Additive Logistic Mechanism for Privacy-Preserving Self-Supervised Learning

TL;DR

This paper introduces a novel differential privacy mechanism using a logistic distribution to protect neural network weights during fine-tuning, effectively reducing privacy risks with minimal impact on model performance.

Contribution

It proposes a new privacy-preserving algorithm based on logistic noise sampling that offers pure differential privacy and improved protection over traditional methods.

Findings

The logistic mechanism reduces membership inference attack accuracy to about 50%.

The privacy protection incurs less than 5% performance loss.

It outperforms Laplace and Gaussian mechanisms in privacy-utility trade-offs.

Abstract

We study the privacy risks that are associated with training a neural network's weights with self-supervised learning algorithms.

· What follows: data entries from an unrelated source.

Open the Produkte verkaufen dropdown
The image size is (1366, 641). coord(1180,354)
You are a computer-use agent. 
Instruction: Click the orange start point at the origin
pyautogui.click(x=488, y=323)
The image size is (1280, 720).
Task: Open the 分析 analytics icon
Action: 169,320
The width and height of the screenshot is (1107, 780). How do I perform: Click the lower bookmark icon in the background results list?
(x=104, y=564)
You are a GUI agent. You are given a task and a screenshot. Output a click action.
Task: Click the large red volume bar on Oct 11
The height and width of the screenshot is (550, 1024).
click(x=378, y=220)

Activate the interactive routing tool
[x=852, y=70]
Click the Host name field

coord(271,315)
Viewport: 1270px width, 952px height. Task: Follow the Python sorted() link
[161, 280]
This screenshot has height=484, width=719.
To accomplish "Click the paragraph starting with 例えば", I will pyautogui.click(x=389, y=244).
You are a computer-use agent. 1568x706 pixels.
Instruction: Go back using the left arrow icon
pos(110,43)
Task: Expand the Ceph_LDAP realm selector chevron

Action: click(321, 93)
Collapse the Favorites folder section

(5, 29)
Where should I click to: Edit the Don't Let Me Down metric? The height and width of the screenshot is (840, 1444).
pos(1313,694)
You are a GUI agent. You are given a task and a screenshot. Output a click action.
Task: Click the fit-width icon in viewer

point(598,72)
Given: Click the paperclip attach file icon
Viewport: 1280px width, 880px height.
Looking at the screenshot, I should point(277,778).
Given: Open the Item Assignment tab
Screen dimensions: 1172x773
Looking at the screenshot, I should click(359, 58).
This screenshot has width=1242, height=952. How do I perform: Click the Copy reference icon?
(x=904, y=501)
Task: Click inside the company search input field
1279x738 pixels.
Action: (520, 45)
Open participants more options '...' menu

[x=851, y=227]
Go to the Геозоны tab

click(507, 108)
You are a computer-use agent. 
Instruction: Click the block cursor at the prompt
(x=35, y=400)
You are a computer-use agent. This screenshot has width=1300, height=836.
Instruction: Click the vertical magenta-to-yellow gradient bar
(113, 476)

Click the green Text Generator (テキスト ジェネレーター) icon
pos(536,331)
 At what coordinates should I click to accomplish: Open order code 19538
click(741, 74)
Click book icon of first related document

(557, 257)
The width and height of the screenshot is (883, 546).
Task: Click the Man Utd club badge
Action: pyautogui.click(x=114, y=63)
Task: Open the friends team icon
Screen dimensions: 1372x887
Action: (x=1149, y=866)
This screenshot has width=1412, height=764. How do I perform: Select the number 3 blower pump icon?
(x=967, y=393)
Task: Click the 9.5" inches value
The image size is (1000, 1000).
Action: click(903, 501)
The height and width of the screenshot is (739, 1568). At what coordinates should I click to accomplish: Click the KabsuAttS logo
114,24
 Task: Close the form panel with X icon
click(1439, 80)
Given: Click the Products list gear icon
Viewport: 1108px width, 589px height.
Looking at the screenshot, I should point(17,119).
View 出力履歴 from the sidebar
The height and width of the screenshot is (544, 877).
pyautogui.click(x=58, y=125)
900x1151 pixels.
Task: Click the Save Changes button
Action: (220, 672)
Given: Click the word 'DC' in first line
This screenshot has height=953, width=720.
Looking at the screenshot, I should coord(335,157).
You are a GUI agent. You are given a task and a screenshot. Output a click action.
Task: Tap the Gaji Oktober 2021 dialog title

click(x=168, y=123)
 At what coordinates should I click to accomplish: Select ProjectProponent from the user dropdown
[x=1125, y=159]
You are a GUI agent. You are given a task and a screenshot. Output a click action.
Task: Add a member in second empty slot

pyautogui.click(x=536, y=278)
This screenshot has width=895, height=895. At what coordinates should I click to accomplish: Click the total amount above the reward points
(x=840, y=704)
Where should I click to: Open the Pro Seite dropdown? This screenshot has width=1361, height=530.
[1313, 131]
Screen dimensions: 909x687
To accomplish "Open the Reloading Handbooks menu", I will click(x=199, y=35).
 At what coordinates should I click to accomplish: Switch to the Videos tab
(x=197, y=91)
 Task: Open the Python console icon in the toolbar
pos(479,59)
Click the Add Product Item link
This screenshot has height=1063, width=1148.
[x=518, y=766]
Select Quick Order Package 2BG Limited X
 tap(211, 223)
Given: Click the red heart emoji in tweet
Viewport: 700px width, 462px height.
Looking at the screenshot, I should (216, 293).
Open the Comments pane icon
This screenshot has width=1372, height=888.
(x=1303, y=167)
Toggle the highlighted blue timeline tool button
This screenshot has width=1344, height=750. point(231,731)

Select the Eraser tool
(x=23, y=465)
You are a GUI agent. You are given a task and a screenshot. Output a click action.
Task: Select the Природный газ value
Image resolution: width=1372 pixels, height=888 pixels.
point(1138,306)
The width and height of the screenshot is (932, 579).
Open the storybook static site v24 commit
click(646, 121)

Through empirical evidence, we show that the fine-tuning stage, in which the network weights are updated with an informative and often private dataset, is vulnerable to privacy attacks. To address the vulnerabilities, we design a post-training privacy-protection algorithm that adds noise to the fine-tuned weights and propose a novel differential privacy mechanism that samples noise from the logistic distribution. Compared to the two conventional additive noise mechanisms, namely the Laplace and the Gaussian mechanisms, the proposed mechanism uses a bell-shaped distribution that resembles the distribution of the Gaussian mechanism, and it satisfies pure $\epsilon$-differential privacy similar to the Laplace mechanism. We apply membership inference attacks on both unprotected and protected models to quantify the trade-off between the models' privacy and performance. We show that the proposed protection algorithm can effectively reduce the attack accuracy to roughly 50\%-equivalent to random guessing-while maintaining a performance loss below 5\%.